Sunday, May 12, 2024

Russians have Never Changed Russia But Instead have Adapted Themselves to the State, Sergey Medvedev Says

Paul Goble

            Staunton, May 10 – Russians on their own have never changed Russia, Sergey Medvedev says. Instead, they have adapted themselves to whatever those the state wants as they are now doing under Vladimir Putin. And that will continue unless and until that state is completely destroyed.

            In an interview to Vera Rylkina, editor of Strana i mir, the professor at Prague’s Charles University, says that there are societies which are capable of changing their lives and the role of the state on their own (sakharov.world/medvedev-v-rossii-lyudi-paralizovany-gosudarstvom-kak-kroliki-udavom/).

            American society is one of them, Medvedev says.
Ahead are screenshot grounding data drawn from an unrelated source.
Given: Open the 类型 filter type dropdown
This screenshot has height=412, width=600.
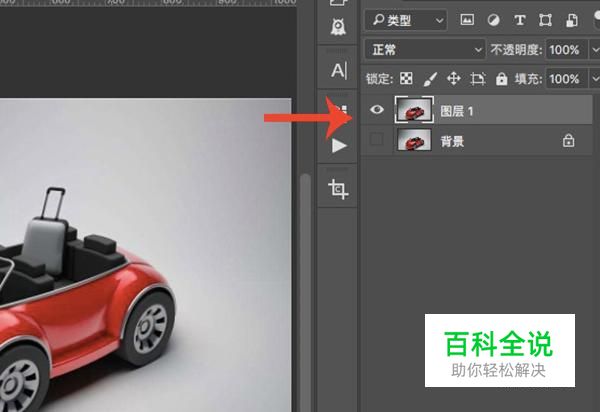Looking at the screenshot, I should (x=406, y=20).
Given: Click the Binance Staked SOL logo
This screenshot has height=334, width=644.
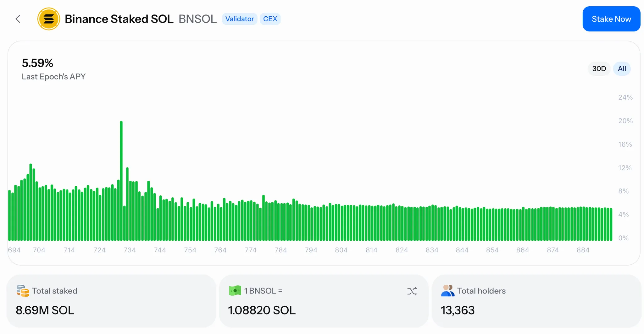Looking at the screenshot, I should (x=48, y=19).
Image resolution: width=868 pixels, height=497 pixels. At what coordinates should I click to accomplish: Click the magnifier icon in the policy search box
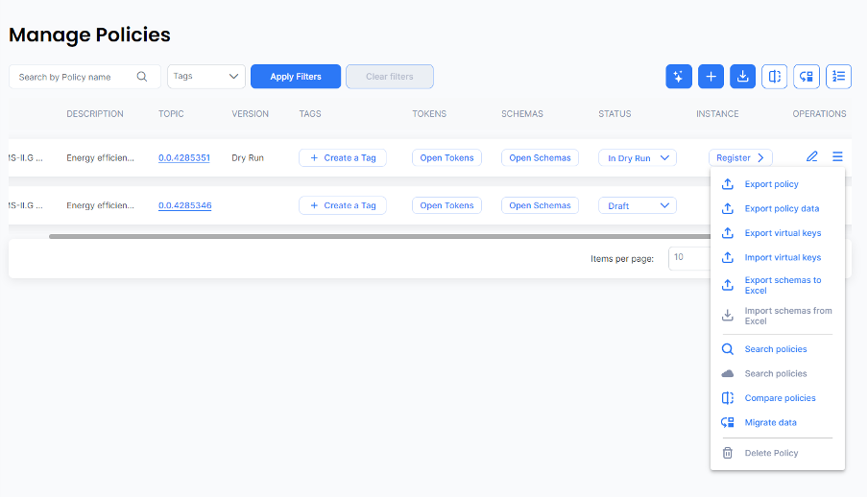pyautogui.click(x=142, y=77)
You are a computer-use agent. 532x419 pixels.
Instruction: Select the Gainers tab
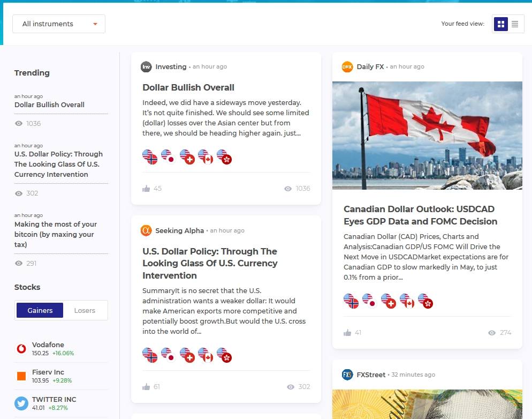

It has an enormous number of shortcomings and social problems, but in the last 20 years alone, it first chose Obama, a black president, and then Trump, an absolute redneck.” By so doing, it showed itself ready to “constantly change itself and try to find the best way forward.”

            But there are other societies which don’t change the circumstances under which they live but instead adapt themselves to the powers that be, he continues; and Russia is one of them, “a type associated with large eastern despotisms and empires.” In them, the people adapt and change themselves rather than change their leaders.
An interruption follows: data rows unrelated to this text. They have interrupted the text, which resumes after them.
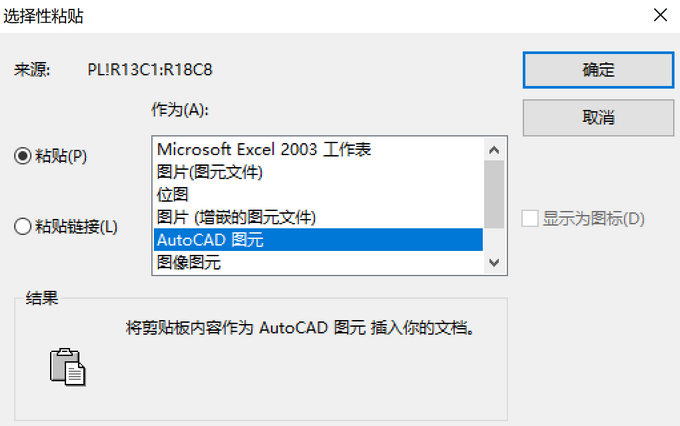The width and height of the screenshot is (680, 426).
Task: Close the 选择性粘贴 dialog
Action: pos(660,15)
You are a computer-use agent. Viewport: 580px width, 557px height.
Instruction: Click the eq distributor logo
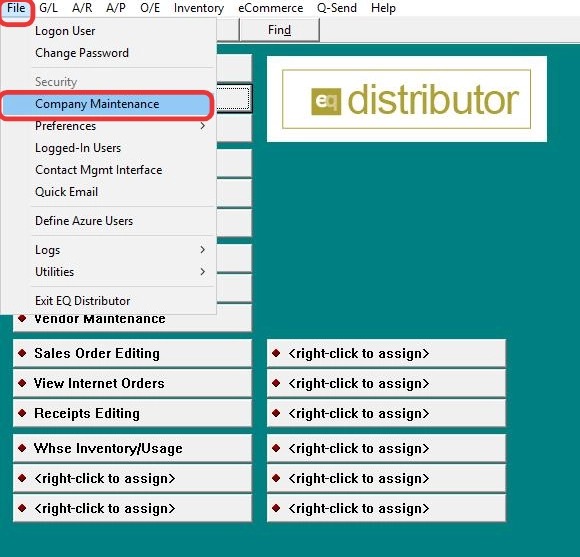(406, 99)
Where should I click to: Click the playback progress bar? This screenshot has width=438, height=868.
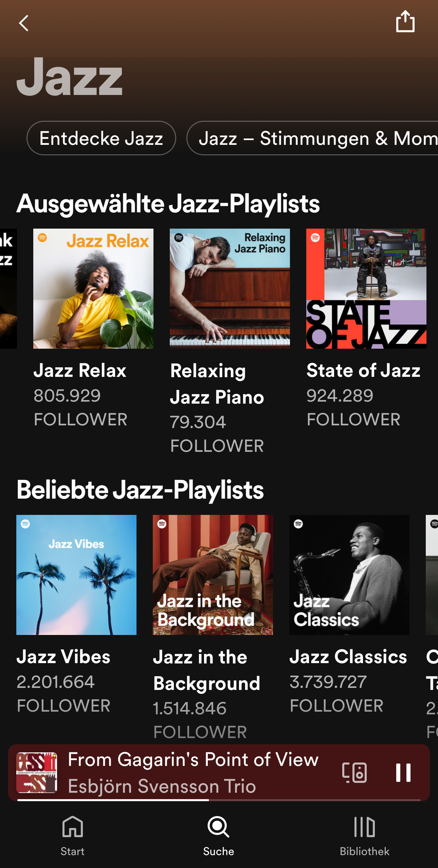click(x=219, y=800)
            This pattern was laid down in Russia a long time ago, Medvedev continues. Today, it is simply being exploited and made ever more extreme by Putin. Almost all Russians have “fit into this fascist state, settled down and lived with it: some with indifference, some with enthusiasm, and some with disgust. But they live with it” rather than trying to change it.
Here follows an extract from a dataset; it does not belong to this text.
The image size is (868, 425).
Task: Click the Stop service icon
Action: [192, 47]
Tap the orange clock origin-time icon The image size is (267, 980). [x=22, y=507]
            Until this state is destroyed, it will prevent the rise of human subjectivity” among Russians, and “the cycles of Russian history will repeat themselves.” That is what has been happening for so long and in recent decades. “The Bolsheviks came, the Bolsheviks left, the free market came, then the Putinists and the fascists came.”

            “So many changes” at one level, Medvedev argues; but “none at all at a more fundamental one,” just as Chaadayev said almost two centuries ago. And as a result, the Russian population – it isn’t really a society – has been kept in a state of “extreme infantilism” without a sense of responsibility or a readiness to think long term.

            According to the Prague-based Russian scholar, “people are completely unready to ‘mortgage themselves’ for a better future. They will plan for a few days ahead but not for a year or two or for their old age. That is completely understandable because they know that sooner or later, the state, a pure evil, will come and take everything away.”

            Indeed, he concludes, if you want to understand Russia, visit its cemeteries. There, unlike those in many other countries, “there is a total lack of old graves,” a pattern that “says a lot about the culture of memory, about responsibility, and about the subjectivity” of those who bury their dead but don’t continue to respect them or try to make things better.